Recent advancements in Generative Language Models (GLMs) have significantly improved NLP tasks. Currently, most SATA models remain partially closed-source due to business competition and data privacy concerns, and existing benchmarks focus mainly on languages like English and Chinese, limiting the development of language models for medium- to low-resource languages. In this presentation, we explored the development of LLMs for low-resource languages, using Norwegian as a case study.

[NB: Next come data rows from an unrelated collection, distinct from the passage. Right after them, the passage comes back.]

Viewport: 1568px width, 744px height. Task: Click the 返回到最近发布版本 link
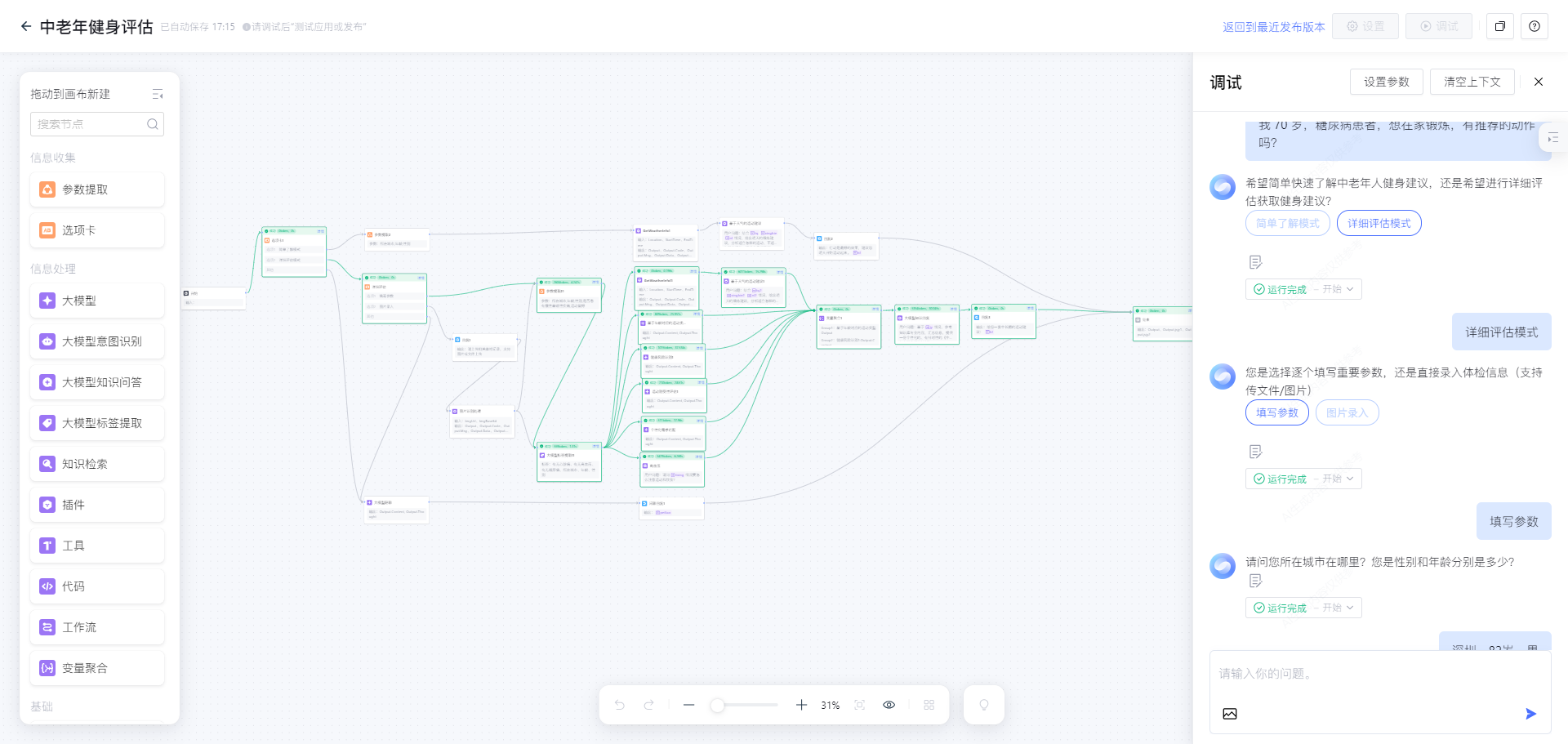pos(1273,27)
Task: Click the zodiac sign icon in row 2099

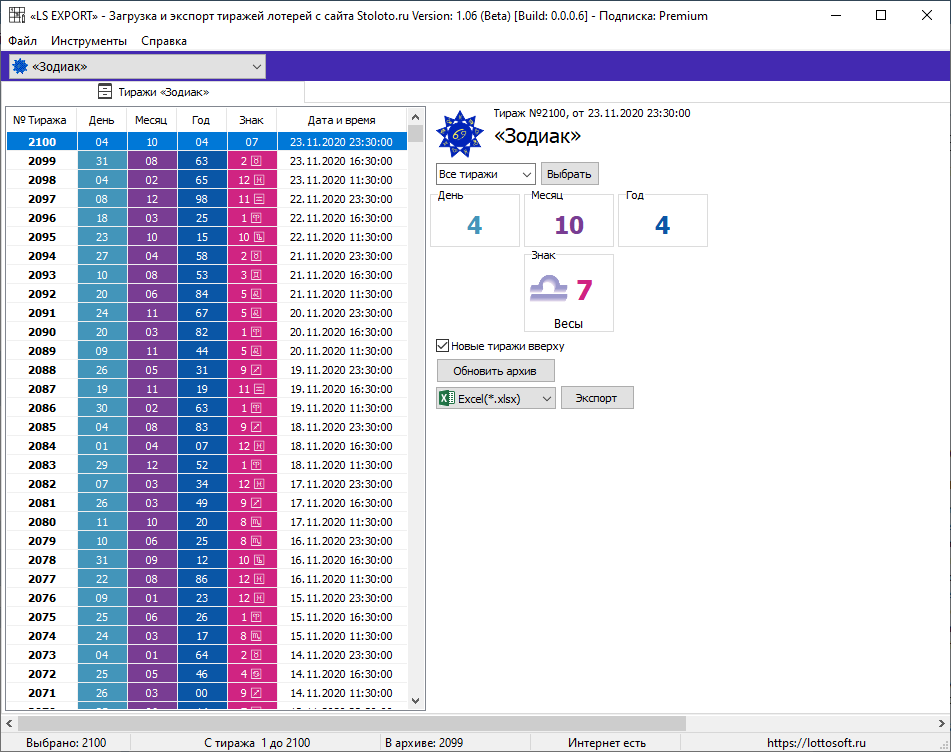Action: point(256,161)
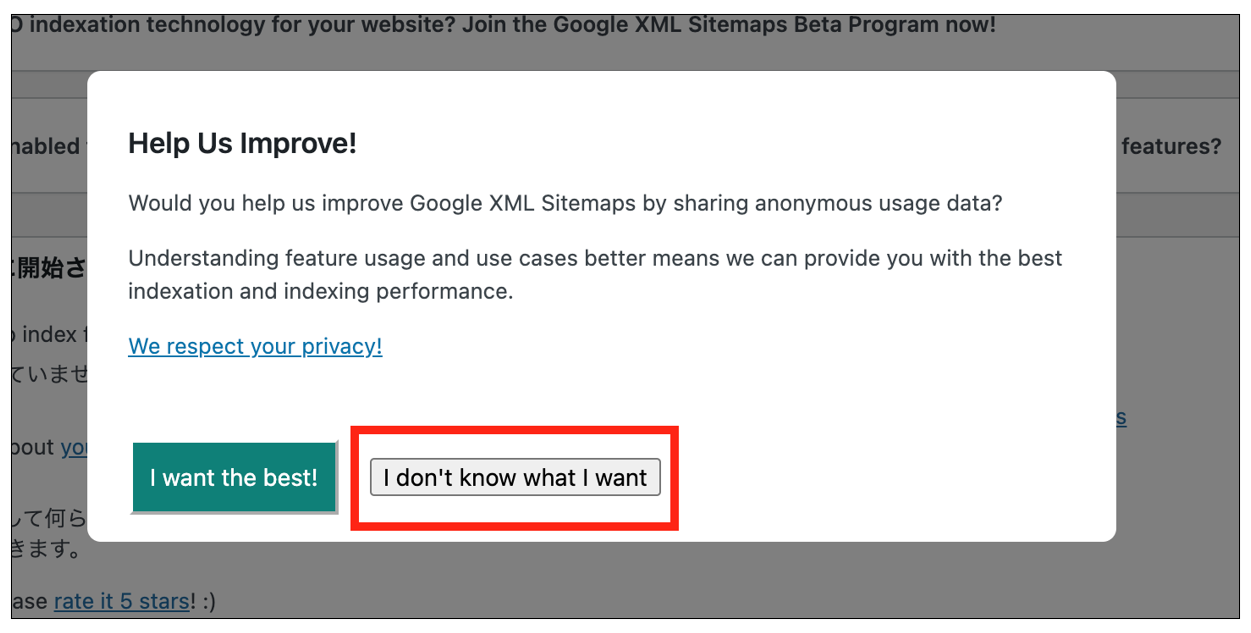Image resolution: width=1251 pixels, height=633 pixels.
Task: Click the empty dialog area right of buttons
Action: click(x=890, y=478)
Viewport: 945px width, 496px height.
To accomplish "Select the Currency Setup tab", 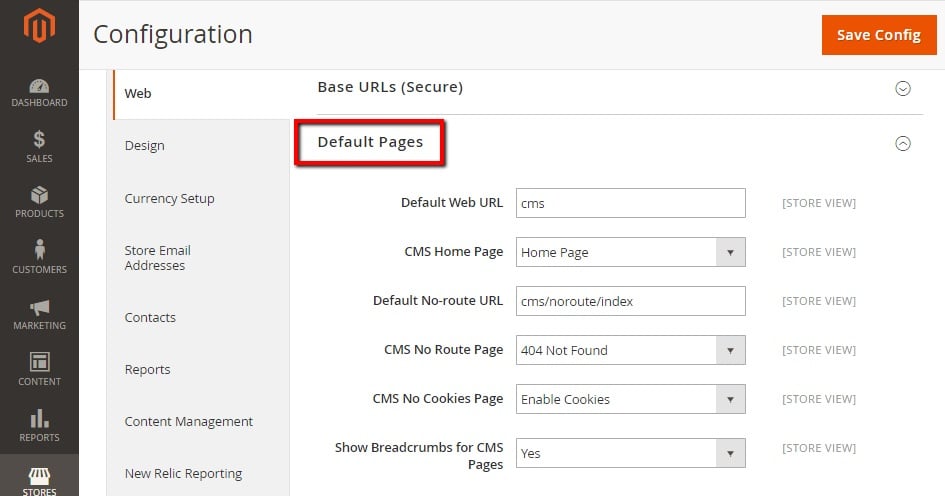I will coord(169,198).
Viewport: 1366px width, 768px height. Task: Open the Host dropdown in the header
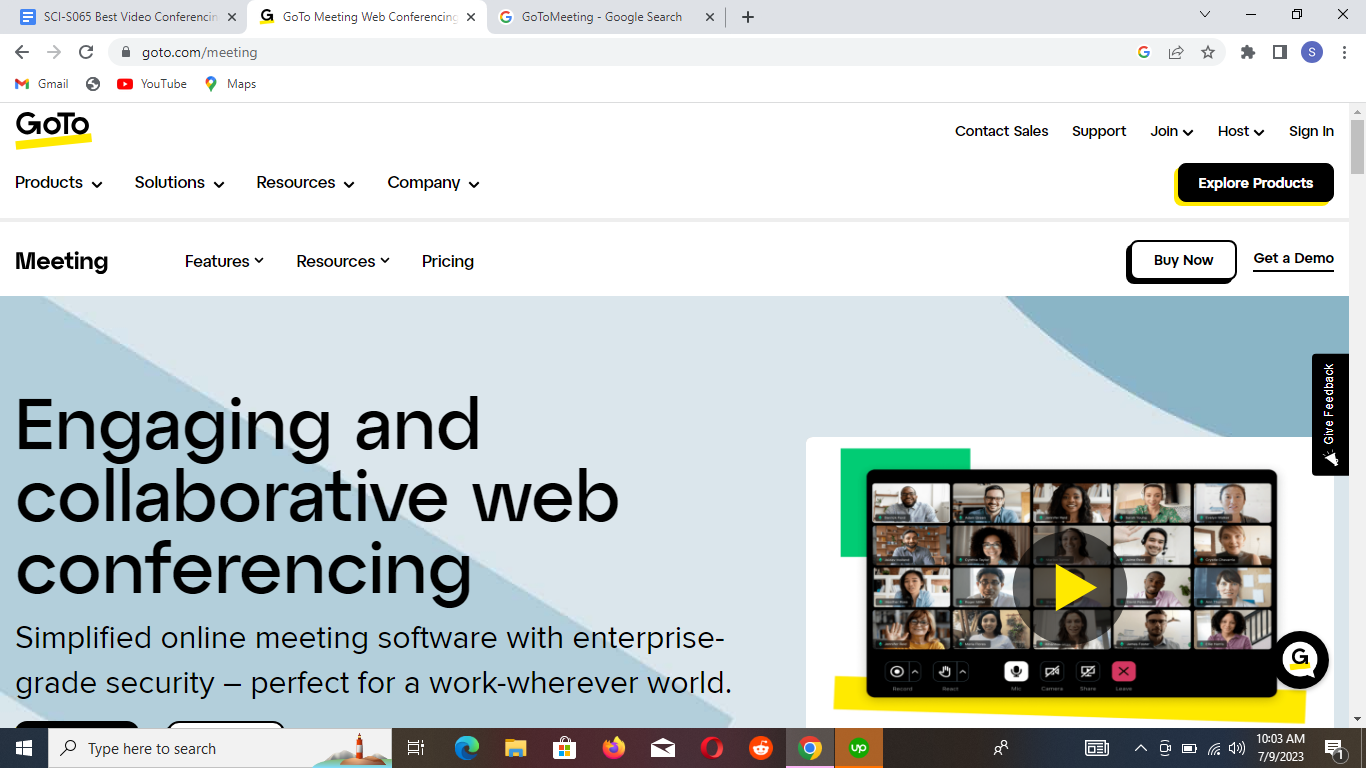point(1239,131)
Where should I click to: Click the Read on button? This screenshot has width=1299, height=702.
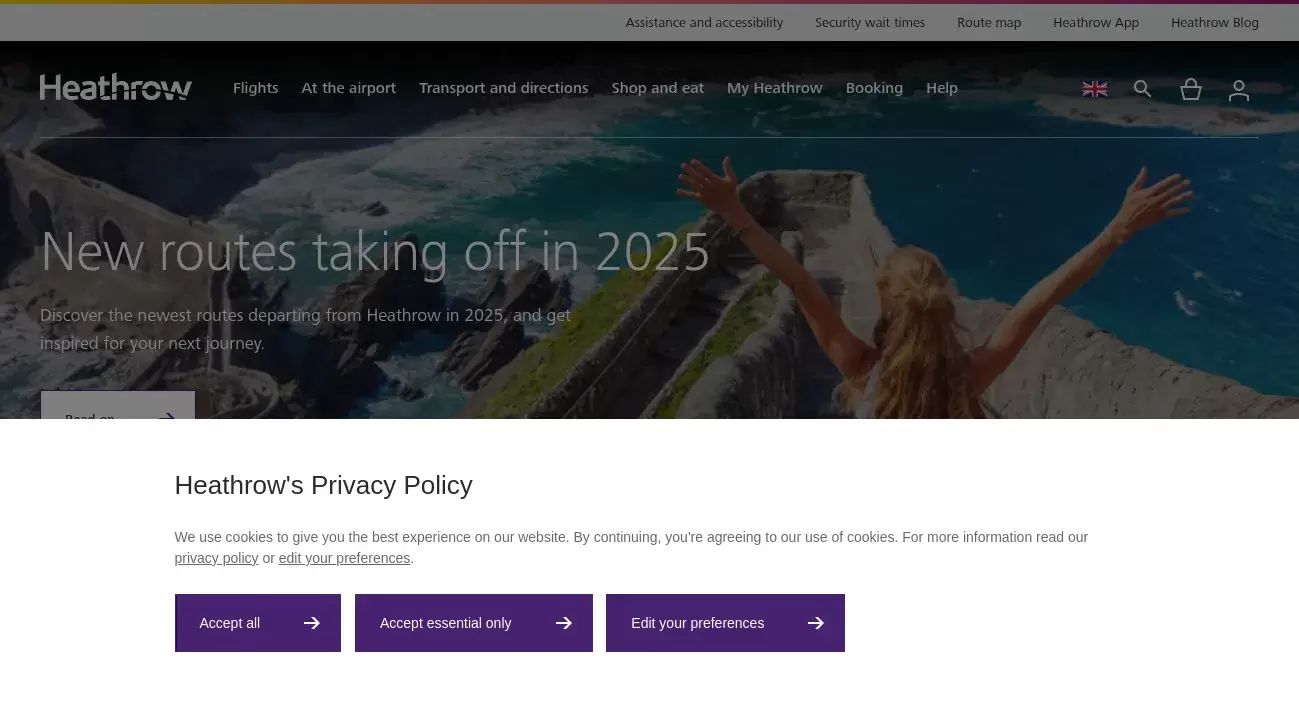click(x=118, y=405)
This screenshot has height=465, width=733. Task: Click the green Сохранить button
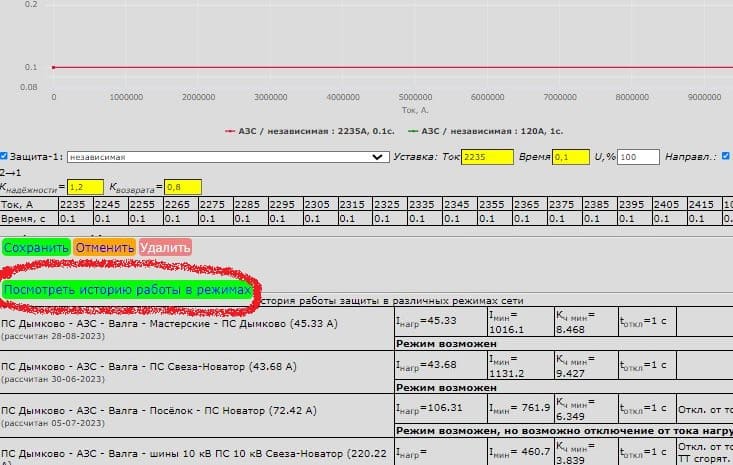coord(36,247)
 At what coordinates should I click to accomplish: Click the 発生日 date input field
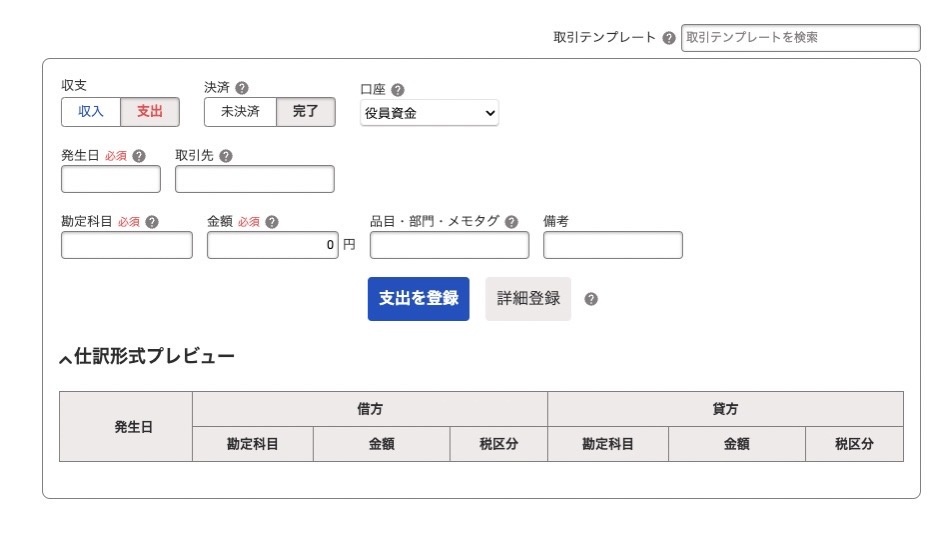[111, 179]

First, we introduce a benchmark dataset for Norwegian generative language models and present insights from a comprehensive empirical analysis based on it. Then, we examine the impact of incorporating copyrighted materials on model performance across various language tasks, emphasizing the roles of diverse data sources. Further, we investigate the capacity of LLMs in generating personalized content and explore factors affecting personalization from a user-behavior perspective. Preliminary results show that LLMs demonstrate promising abilities in personalized summarization, which can be further enhanced by explicitly incorporating personalization factors within in-context learning. Our findings aim to lay a foundation for more adaptive, user-specific language models, driving advancements in medium-/low-resource languages and expanding applications in personalized content delivery.

Biography

Lemei Zhang is a postdoctoral researcher at the Norwegian Research Center for AI Innovation (NorwAI) at NTNU, Norway. Her research topics include natural language processing, recommender systems, and user modeling. Currently, she focuses on the development of foundational language models and their application for low-resource languages. Her research has appeared in NeurIPS, EMNLP, TACL, TOIS, UMUAI, ECML-PKDD, etc., and she actively serves as a PC member or reviewer for conferences and journals such as AAAI, ACM Computing Surveys, UMUAI, and TWEB.